Mercredi,  20 janvier 2021  4:20

L'agent en vedette : Chantal Circé


L'agent en vedette : Chantal Circé

Chaque semaine, tous les mardis, nous demanderons à un ou une conseillère en voyages de se livrer au jeu des questions-réponses en leur proposant de parler de voyage autrement... et de leur raconter quelques anecdotes au passage.

Cette semaine, c'est au tour de Chantal Circé, propriétaire de l’agence Club Voyages Éden à Saint-Jean-sur-Richelieu, de se confier.

Depuis quand êtes-vous dans l’industrie ?
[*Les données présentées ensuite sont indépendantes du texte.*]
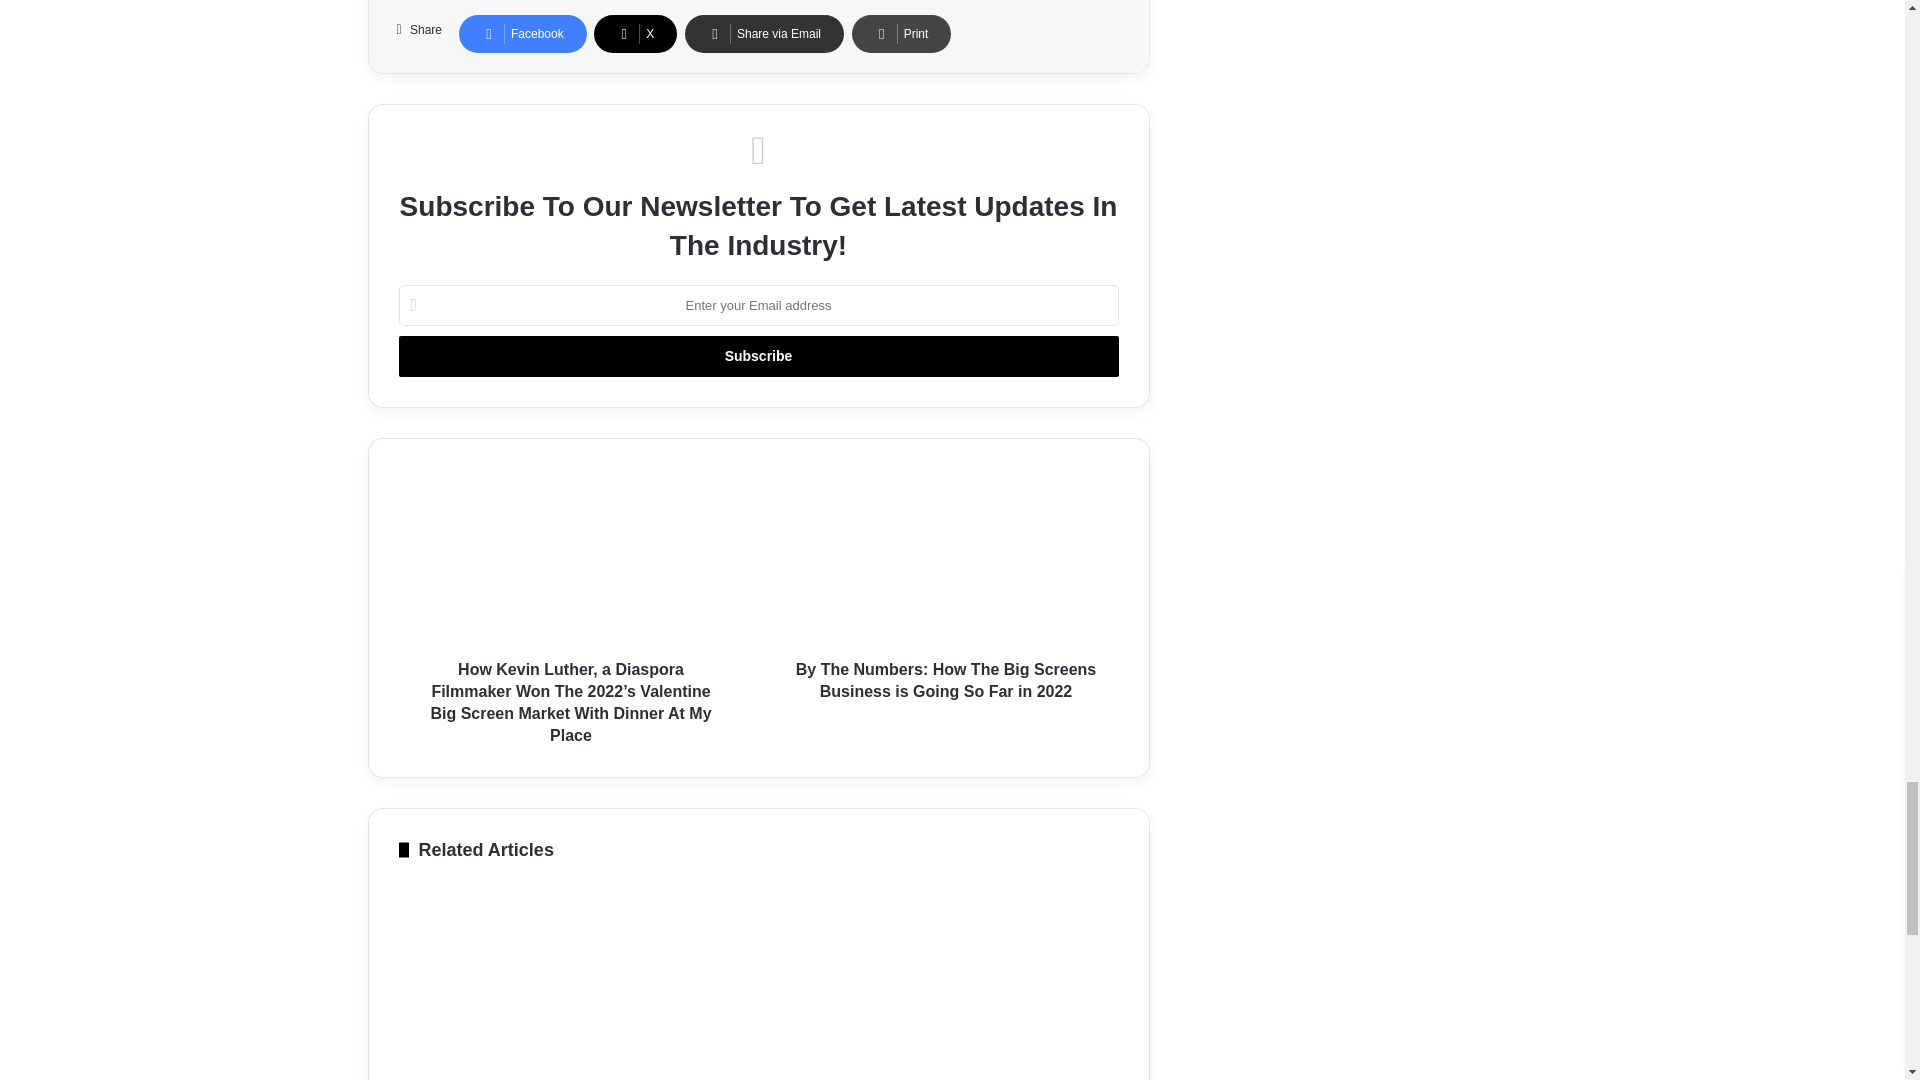  What do you see at coordinates (764, 34) in the screenshot?
I see `Share via Email` at bounding box center [764, 34].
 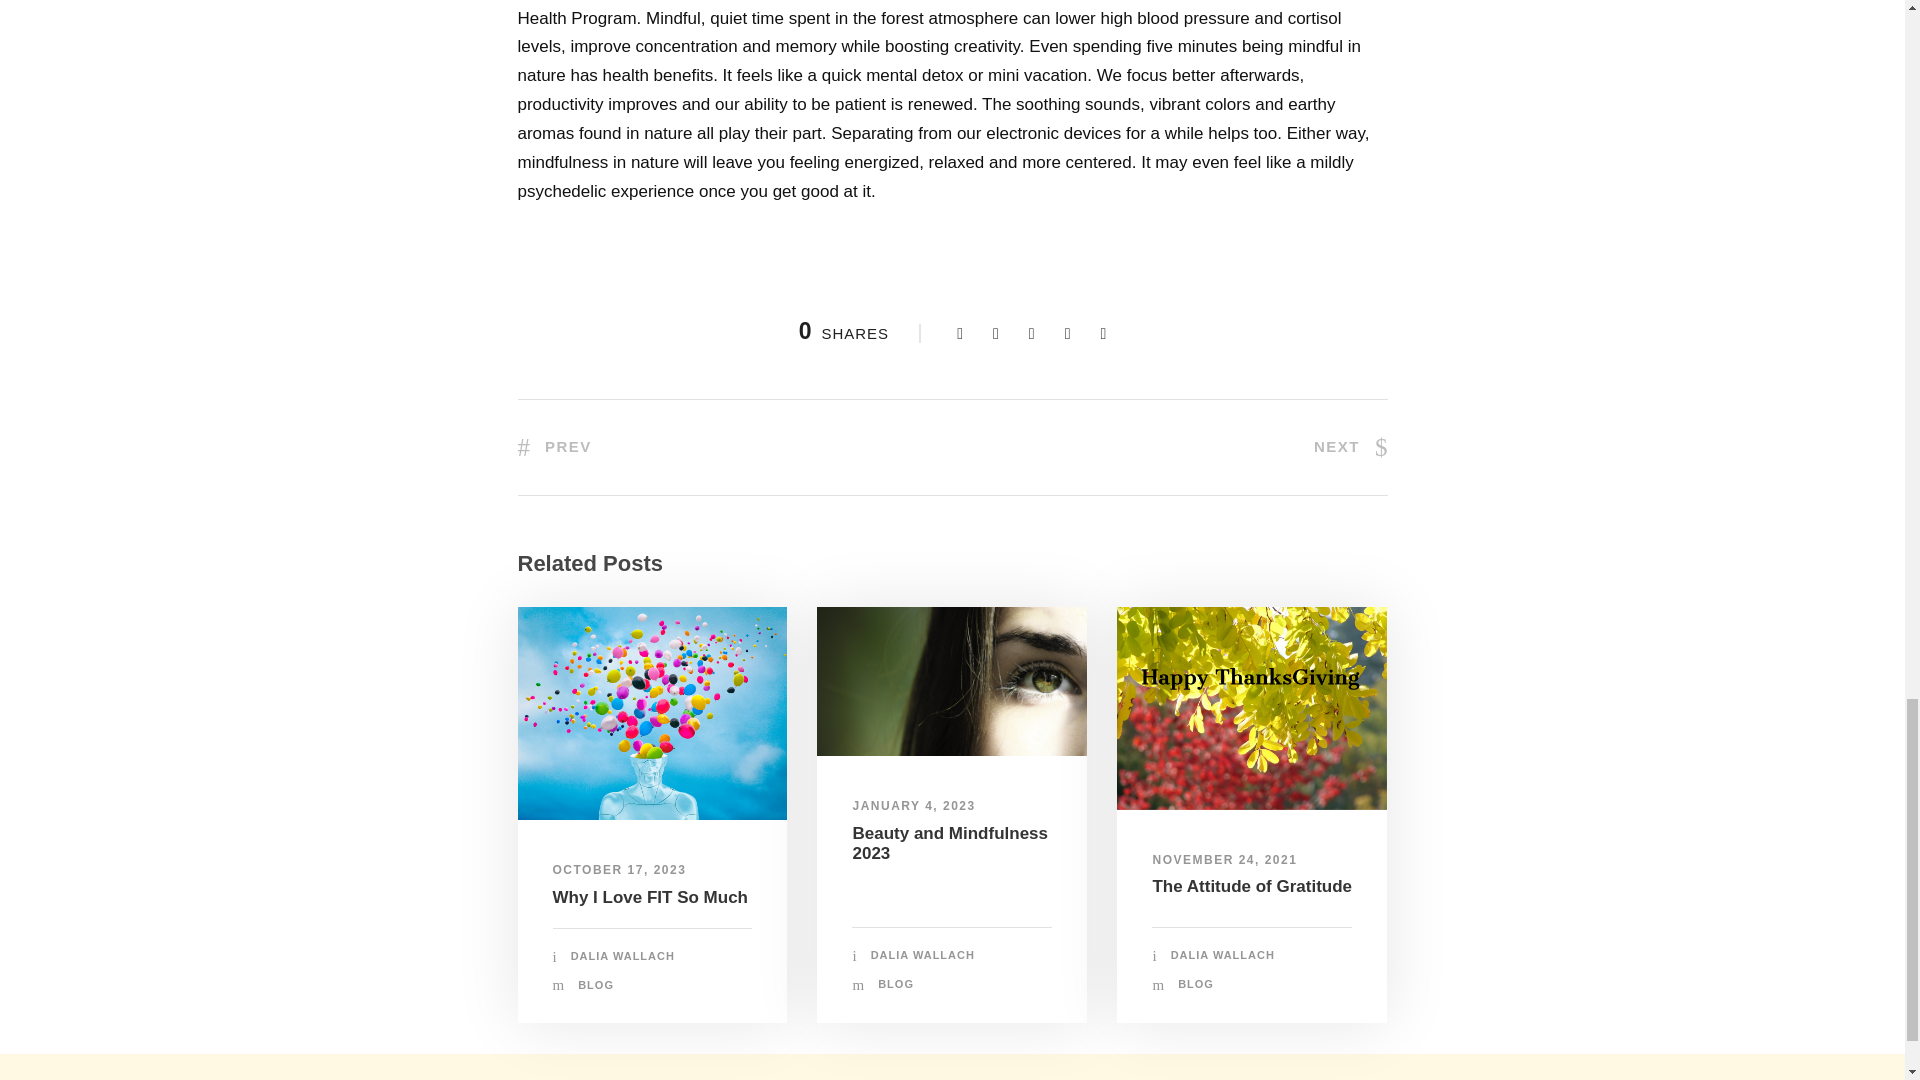 What do you see at coordinates (914, 806) in the screenshot?
I see `JANUARY 4, 2023` at bounding box center [914, 806].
Je travaille dans l’industrie depuis près de 34 ans. Après mes études à l’ITHQ, j’ai travaillé dans le réceptif et j’ai ensuite choisi le contact direct avec la clientèle en travaillant dans une agence à partir de 1986. Un an plus tard, j’achetais avec une collègue l’agence où j’avais fait mes débuts, soit Club Voyages Éden. J’avais alors 23 ans. Depuis 2008, je suis l’unique propriétaire de l’agence que j’opère avec l’appui de 8 personnes à l’interne. Je tiens à souligner leur dévouement et leur contribution qui a grandement aidé à faire de mon entreprise ce qu’elle est aujourd’hui. 

Quel a été votre premier voyage ?

J’ai réalisé mon premier voyage pendant mes études à l’ITHQ à Cuba avec des copines que je vois toujours et qui me sont très chères. A Villa Cuba, nous avons passé une superbe semaine d’amitié et de belles rencontres.

En Égypte.

Quel est votre plus beau souvenir de voyage ?

J’ai vécu tellement de beaux moments en voyage. Ce qui fait que j’apprécie un voyage est d’abord et avant tout les gens qui m’accompagnent et les rencontres que je peux y faire. Que ce soit en Égypte, le berceau de la civilisation, à Mumbai une ville de contrastes, lors d’une croisière en mer ou d’un plus court séjour au soleil, je profite de chaque instant.

La destination chouchou que vous recommandez le plus souvent à vos clients ?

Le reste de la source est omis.